Start of PROVIDED RECORDS

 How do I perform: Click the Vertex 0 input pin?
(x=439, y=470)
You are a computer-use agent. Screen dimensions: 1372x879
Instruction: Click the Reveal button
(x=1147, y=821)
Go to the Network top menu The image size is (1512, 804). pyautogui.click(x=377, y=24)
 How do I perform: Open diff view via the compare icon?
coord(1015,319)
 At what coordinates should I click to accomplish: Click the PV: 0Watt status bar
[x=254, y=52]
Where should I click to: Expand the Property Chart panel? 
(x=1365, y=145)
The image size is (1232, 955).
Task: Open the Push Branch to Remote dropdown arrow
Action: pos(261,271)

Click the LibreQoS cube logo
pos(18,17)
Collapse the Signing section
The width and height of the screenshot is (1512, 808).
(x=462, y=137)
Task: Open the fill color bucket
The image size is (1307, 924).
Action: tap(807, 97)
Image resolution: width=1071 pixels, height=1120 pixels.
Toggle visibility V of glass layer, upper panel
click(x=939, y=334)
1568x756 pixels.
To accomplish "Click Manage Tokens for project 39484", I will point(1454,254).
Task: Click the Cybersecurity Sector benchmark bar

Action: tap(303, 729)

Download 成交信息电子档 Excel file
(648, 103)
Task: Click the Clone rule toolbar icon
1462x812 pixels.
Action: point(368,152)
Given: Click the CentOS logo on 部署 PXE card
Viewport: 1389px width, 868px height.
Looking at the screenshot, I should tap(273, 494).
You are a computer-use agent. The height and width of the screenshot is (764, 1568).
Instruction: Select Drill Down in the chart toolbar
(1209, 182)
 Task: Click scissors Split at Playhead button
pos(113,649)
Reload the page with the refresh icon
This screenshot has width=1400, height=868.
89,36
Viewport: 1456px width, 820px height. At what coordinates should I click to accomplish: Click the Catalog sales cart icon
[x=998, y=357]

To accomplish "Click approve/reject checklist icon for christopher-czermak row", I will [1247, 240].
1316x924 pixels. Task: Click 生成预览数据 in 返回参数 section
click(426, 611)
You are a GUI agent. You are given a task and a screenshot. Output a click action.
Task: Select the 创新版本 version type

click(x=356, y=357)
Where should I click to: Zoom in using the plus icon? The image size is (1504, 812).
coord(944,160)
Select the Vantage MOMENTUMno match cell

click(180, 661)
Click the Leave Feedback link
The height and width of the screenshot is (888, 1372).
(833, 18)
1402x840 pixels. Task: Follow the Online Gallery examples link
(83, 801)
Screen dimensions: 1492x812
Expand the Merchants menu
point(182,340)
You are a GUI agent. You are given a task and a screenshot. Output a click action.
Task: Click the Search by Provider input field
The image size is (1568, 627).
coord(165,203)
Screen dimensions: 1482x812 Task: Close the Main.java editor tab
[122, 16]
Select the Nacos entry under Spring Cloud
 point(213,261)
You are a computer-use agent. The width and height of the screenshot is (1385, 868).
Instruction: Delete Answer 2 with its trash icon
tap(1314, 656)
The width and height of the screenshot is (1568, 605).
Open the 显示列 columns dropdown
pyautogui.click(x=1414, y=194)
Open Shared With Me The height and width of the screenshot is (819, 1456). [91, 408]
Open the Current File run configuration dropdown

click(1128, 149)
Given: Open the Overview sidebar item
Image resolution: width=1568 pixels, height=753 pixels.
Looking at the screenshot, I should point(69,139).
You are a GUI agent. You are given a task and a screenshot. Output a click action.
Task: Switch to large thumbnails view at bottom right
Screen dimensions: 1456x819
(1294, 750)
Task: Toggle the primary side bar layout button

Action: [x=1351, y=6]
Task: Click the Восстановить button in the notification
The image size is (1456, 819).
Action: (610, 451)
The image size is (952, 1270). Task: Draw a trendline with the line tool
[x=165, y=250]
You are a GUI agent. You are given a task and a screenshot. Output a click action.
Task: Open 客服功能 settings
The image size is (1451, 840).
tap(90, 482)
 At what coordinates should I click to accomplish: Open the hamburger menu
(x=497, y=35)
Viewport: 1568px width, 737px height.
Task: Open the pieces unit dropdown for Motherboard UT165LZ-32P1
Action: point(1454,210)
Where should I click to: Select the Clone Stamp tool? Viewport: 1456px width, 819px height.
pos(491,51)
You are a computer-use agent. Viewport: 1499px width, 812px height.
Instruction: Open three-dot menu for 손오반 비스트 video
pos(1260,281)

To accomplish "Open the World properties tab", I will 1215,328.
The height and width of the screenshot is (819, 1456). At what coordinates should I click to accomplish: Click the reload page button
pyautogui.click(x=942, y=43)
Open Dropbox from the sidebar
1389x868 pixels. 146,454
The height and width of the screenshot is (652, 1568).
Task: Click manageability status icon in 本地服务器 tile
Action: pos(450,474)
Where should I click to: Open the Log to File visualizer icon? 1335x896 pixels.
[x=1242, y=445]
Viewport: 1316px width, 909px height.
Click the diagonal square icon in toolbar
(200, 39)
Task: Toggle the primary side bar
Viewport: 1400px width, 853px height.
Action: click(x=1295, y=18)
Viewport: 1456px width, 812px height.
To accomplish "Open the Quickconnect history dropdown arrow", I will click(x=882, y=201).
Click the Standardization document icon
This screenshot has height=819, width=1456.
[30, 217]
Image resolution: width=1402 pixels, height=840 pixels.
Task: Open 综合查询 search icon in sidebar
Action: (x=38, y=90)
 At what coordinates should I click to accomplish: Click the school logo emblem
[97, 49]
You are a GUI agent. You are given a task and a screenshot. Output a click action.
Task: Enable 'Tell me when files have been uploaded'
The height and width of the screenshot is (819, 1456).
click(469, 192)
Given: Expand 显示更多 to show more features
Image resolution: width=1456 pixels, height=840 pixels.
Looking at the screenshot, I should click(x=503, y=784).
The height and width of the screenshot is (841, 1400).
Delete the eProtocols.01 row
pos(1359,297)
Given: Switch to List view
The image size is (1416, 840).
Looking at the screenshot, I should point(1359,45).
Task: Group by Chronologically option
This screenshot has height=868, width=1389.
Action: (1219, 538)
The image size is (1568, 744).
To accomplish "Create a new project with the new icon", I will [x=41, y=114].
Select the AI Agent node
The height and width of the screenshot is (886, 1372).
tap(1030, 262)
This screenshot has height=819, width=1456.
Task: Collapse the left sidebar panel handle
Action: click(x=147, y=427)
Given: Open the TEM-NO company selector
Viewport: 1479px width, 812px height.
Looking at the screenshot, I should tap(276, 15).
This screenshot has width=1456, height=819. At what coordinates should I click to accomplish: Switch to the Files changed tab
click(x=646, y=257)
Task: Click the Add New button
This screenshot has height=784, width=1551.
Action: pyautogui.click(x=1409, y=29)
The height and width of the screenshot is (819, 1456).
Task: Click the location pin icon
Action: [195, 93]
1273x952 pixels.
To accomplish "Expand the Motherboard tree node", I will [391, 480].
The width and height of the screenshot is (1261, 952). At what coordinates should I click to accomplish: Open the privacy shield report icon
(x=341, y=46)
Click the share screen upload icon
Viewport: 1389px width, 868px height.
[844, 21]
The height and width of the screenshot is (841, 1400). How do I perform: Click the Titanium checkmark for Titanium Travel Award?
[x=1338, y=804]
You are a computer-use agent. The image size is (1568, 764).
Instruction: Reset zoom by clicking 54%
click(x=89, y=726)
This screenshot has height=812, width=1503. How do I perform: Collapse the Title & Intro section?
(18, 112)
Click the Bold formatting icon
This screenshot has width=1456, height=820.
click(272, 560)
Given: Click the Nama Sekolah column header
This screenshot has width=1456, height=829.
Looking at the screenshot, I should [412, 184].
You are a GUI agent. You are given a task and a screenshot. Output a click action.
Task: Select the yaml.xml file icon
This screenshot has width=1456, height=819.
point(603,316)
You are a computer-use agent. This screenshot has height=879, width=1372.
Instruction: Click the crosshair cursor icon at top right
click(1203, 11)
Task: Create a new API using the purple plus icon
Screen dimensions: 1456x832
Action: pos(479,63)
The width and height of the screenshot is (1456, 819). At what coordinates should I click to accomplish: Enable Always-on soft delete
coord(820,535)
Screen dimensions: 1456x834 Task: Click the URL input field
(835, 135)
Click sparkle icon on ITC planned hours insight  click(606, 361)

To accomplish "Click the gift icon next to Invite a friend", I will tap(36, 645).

End of PROVIDED RECORDS

> WHAT IS BEING ASKED: Take each line in the listing that has the word "Create" and copy it.

> RESULT:
To accomplish "Create a new project with the new icon", I will [x=41, y=114].
Task: Create a new API using the purple plus icon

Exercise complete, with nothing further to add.